Loss to Blue Devils could boost Wildcats
When it comes to Saturday's 7 p.m. game at Wallace Wade Stadium, both Northwestern and Duke are preaching from the same book.
The Blue Devils and Wildcats are both maintaining that last season's contest-a 20-14 Duke win in Evanston, Ill., the team's only victory of the year-means little in respect to this year's game and that the current squads are starkly different from the 2007 teams.
"Last year's over-nothing we can do about it now," Northwestern head coach Pat Fitzgerald said Tuesday on the Big Ten teleconference. "It's out of our control. We learned a lot from it, and you move on."
It was a game in which the Wildcats statistically dominated Duke-even without star running back Tyrell Sutton, who finished with 185 all-purpose yards in the team's opening game last Saturday against Syracuse, a 30-10 Wildcat win.
In the 2007 matchup, Northwestern battered the Blue Devil defense, accumulating more than 500 yards of total offense and putting together six drives of more than 55 yards each. Still, the team only managed to score twice, turned the ball over twice and could not score in the final minute of the game with four plays inside the 10-yard line, allowing Duke to escape with the win.
The unexpected loss started a three-game losing streak for the Wildcats, who closed the season 6-6, and effectively kept them out of the postseason.
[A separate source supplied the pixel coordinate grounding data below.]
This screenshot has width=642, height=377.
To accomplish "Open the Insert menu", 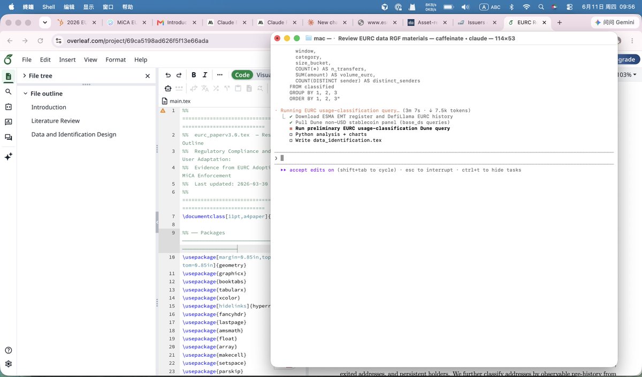I will (67, 59).
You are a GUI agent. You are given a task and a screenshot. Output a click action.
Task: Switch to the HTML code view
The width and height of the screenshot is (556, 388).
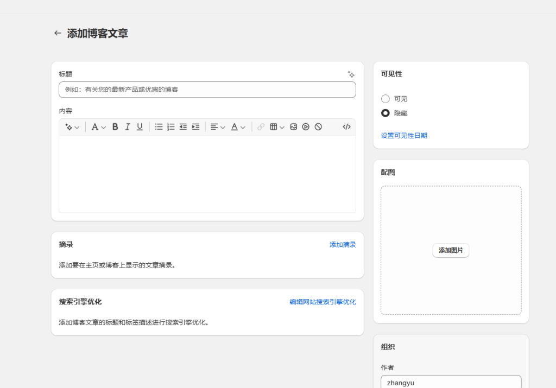tap(346, 126)
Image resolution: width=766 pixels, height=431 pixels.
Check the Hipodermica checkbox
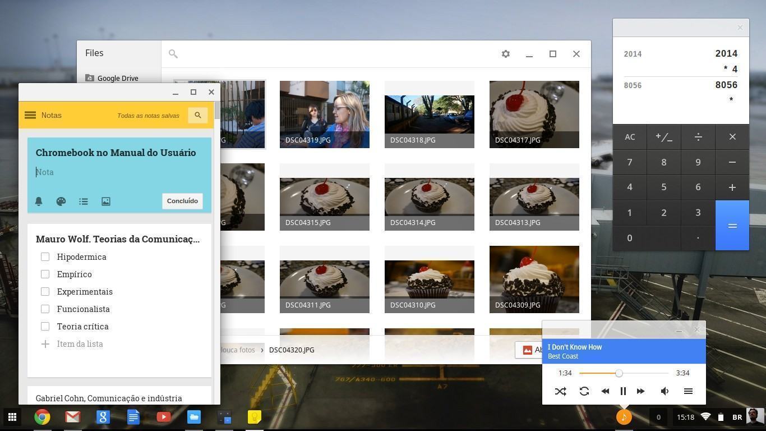45,256
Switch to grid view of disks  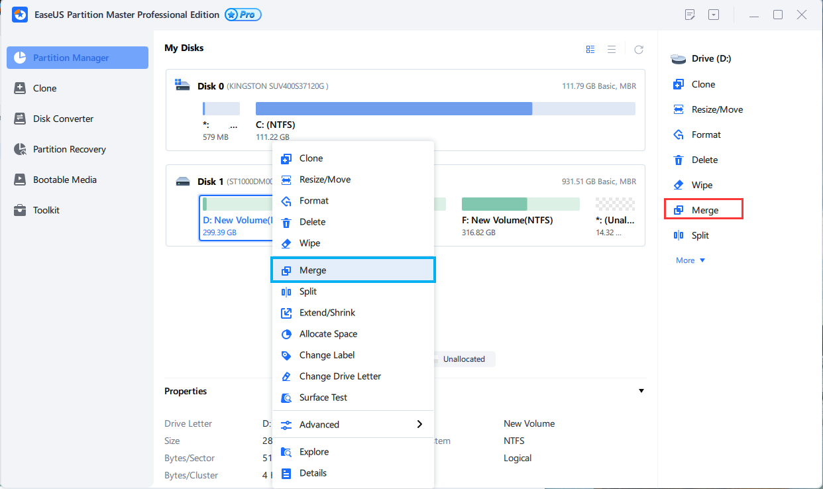(x=590, y=49)
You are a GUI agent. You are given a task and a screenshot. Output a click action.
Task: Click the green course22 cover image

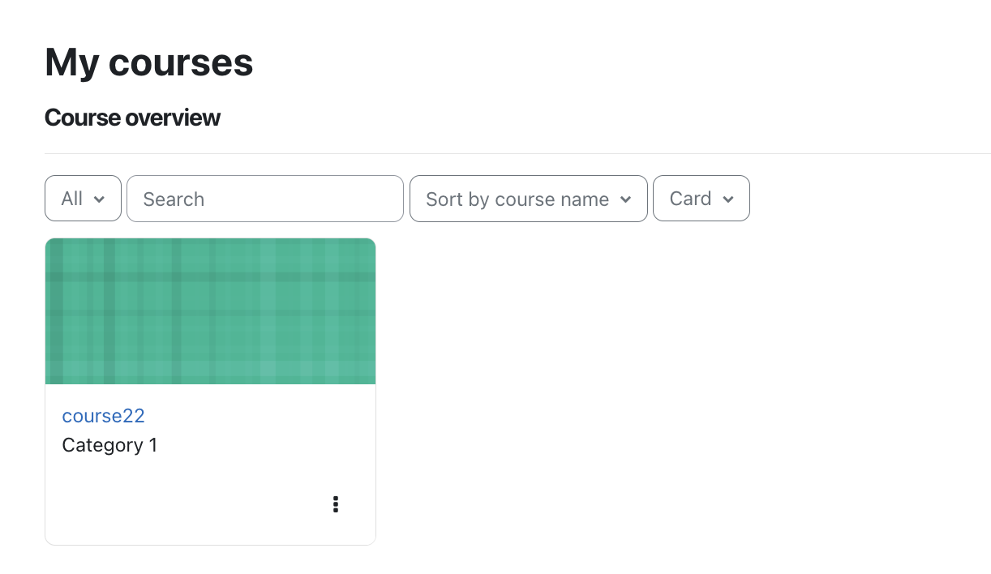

Which is exactly why Duke head coach David Cutcliffe expects Northwestern's players to have the loss in the back of their minds.
"Northwestern is pretty pumped up trying to steal one back that they probably felt like kept them from playing in a bowl game," Cutcliffe said Tuesday. "It's going to be a really heated [game]. I love these [games]-two very similar universities under similar circumstances."
Cutcliffe is certainly right to allude to the resemblances between the two programs. Both Northwestern and Duke are premier academic schools intent on competing and winning in tough BCS conferences against schools with lower academic standards.
And to do so, both teams have made significant changes to their coaching staffs. Duke brought in Cutcliffe in December, and he revamped most of the staff. In Evanston, the Wildcats hired new offensive and defensive coordinators-Mick McCall and Mike Hankwitz, respectively.
"Northwestern is a really good football team," Cutcliffe said. "They are a really well-coached football team. They are extremely well conditioned.... Their offense really works fast. They try to take you to the wall."
As Cutcliffe can likely affirm, changing the culture and direction of a program is no easy task. Nevertheless, it is one which both the Wildcats and Blue Devils have strived for over the last year.
Hankwitz said training and teaching his defensive recruits has been a long and thorough process. Northwestern, like Duke, has trouble attracting the highest-rated high school talent and often has to start with the basics in practice-molding its raw, athletic crop into polished, disciplined football players.
"We were a young team last year, so we really felt like we had to develop great fundamentals," Hankwitz said. "We have to teach them how to play football and be effective.... Then we just felt like we needed to evaluate our talent and find what we can do best."
The off-season process and progress of the Blue Devils and the Wildcats have been remarkably similar-and so are their goals.
Both teams are trying to prove once and for all that they can win at the highest level. As far as Duke and Northwestern are concerned, this weekend's game matters most in determining the future of their respective football programs. The past has nothing to with it.
"We're a new team, and we're taking the next step," Hankwitz said.
Sounds like something Northwestern's opponent has been preaching of late.